Riconciliarsi senza riserve con la propria condizione di onnivori comporta vantaggi che possono giungere fino al riconoscimento di sé - del sé atavico e preculturale, individuale e collettivo - in mezzo all'infuriare ormai consumistica delle battaglie etniche localistiche.
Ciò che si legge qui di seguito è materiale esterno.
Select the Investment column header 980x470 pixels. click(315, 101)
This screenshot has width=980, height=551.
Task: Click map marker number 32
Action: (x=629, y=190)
E' quanto provò a fare Issei Sagawa - la sua storia é raccontata nel libro di Juro Kara "L'adorazione" -, spinto dai bisogni della carne e di carne, oltre che di un amore sviscerato, a: 1) ammazzare 2) fare in pezzi 3) conservare in frigo 4) mangiare (alla bisogna) la sua fidanzata olandese.
Può aiutarci ad alleviare il raccapriccio sapere che Levi-Strauss interpreta il fatto che alcune popolazioni della Nuova Guinea ancora nella seconda metà di questo secolo mangiassero i parenti prossimi come "un modo per testimoniare loro rispetto ed affetto". E con piglio quasi didascalico aggiunge che se "Jean-Jacques Rousseau vedeva l'origine della vita sociale nel sentimento che ci spinge ad identificarci con gli altri; dopotutto, il modo più semplice per identificare l'altro con se stesso, é sempre quello di mangiarlo".
Issei Sagawa, "il giapponese cannibale per amore", in una lettera indirizzata a Juro Kara collegava il suo amore per la fidanzata a una più generale "tendenza non sradicabile, un desiderio che nutre il Giappone nei confronti dell'Occidente". Un' affermazione che conferma e spiega. Ma soprattutto inquieta. Se ogni giapponese cova in sé un così sterminato amore, allora è vero che guerre commerciali, monetarie e finanziarie con l'Europa e gli USA non sono che pratiche erotiche preliminari rispetto al climax: fare degli uni e dell'altra un solo boccone?